Yang’s private sector experience revealed to him a rapidly approaching world in which truck drivers and Ubers are replaced by driverless vehicles, clerical assistants and desk workers are switched out for cloud-based artificial intelligence and bartenders and store workers are supplanted by self-service kiosks.

MGM’s hotel and casino in Las Vegas has already begun replacing bartenders with automated cocktail machines in an effort to shred hundreds of millions of dollars in labor costs. Handing over money to the masses, Yang’s theory goes, would first provide stability during this economic convulsion but also allow for the freedom to pursue work that is more valuable and personally fulfilling.

“The automation wave is coming in part because if your sole goal is to get work done, people are much trickier to deal with than machines,” he writes in his book, “The War on Normal People.” “The challenge we must overcome is that humans need work more than work needs us.”

As far as political strategy, Yang said he’s genuinely torn on the best path forward. His announcement of the UBI pilot program at the September debate raised $1 million and netted 500,000 new email addresses. But he appears inclined to attempt to broaden his message.

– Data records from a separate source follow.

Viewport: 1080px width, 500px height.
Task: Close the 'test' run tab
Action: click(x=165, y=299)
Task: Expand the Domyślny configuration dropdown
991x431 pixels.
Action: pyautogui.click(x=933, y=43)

The conclusion may be born out of necessity, given what he sees as an ongoing battle to attract mainstream media coverage.

In the van ride over to the Rio, he notices #YangMediaBlackout trending on Twitter, a result of his supporters’ outrage at MSNBC for leaving him off a polling graphic showing the latest result in Iowa. Data shows that Yang consistently yields the least amount of television coverage of any candidate. And at Wednesday’s Democratic debate in Atlanta, he received the least amount of speaking time of any candidate — about half of what the frontrunners were allotted, according to a New York Times tracker. (Yang is currently one poll short of qualifying for the next debate in December.)

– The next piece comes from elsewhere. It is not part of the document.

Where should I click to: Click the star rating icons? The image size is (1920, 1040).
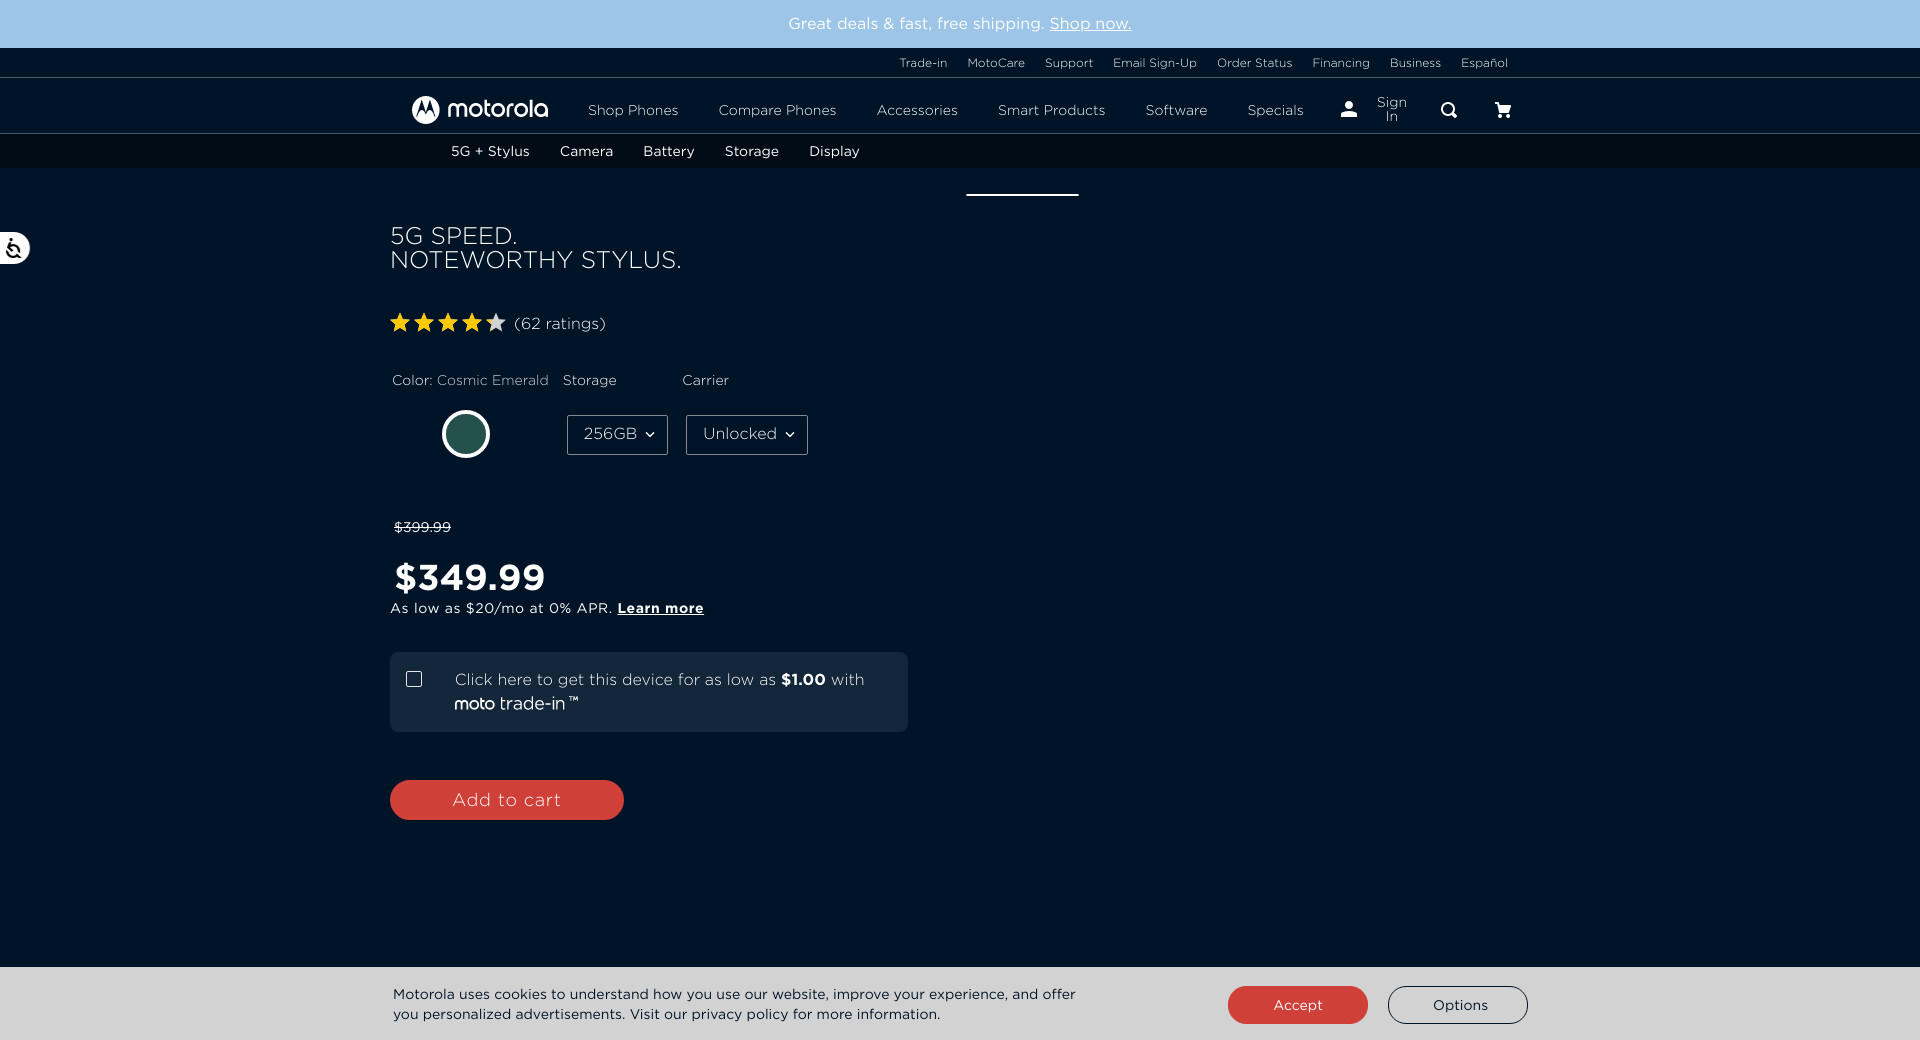pos(447,323)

“It’s quite confusing man,” he tells me, seemingly exasperated as he scrolled through his iPhone. “It definitely is (on purpose.) It happens really consistently.”

He turns offering me a fistbump, “Thank you for not being part of the blackout.”

But for Yang’s supporters, the fact that he’s completely comfortable in his own skin broaching issues from a non-political perspective is the allure.

“It only takes talking to you and getting the first check to realize it’s not a gimmick, it’s much more than that,” Sziszak told Yang.

Backstage at the Rio, Yang is offering hi-fives to staffers as Graumann licks his hand to place his candidate’s hair in place. “Button your top button and then unbutton it when you sit,” he instructs Yang.

When Yang hits the stage, more than 500 supporters leap to their feet. A group of men in #YangGang shirts rush to the front, chanting his name. Yang’s body gyrates to the 90s hip-hop song, “Return of the Mack,” which is blaring over the speakers. Naturally, Yang dives into the crowd and makes a lap around the ballroom offering hi-fives.

“The fact that he’s willing to have fun when he’s running for president, I don’t think that’s a disqualifier at all, in the age of Donald Trump and all the nastiness,” said Mark Longabaugh, a Democratic strategist who recently signed on to craft Yang’s television ads after working for Sanders in 2016. “He’s a happy warrior. There’s a lot of dour candidates out there in the field. And I think he’s refreshing despite the fact that he has a very tough critique of our economy.”

Once Yang returns to the stage and the crowd takes their seats, it’s not long before he offers another unconventional policy proposal for a presidential aspirant.

“We should legalize online poker,” he declared. “Is that a top 20 problem for people? No.”

Screamed one member of the audience in response, “Yes!”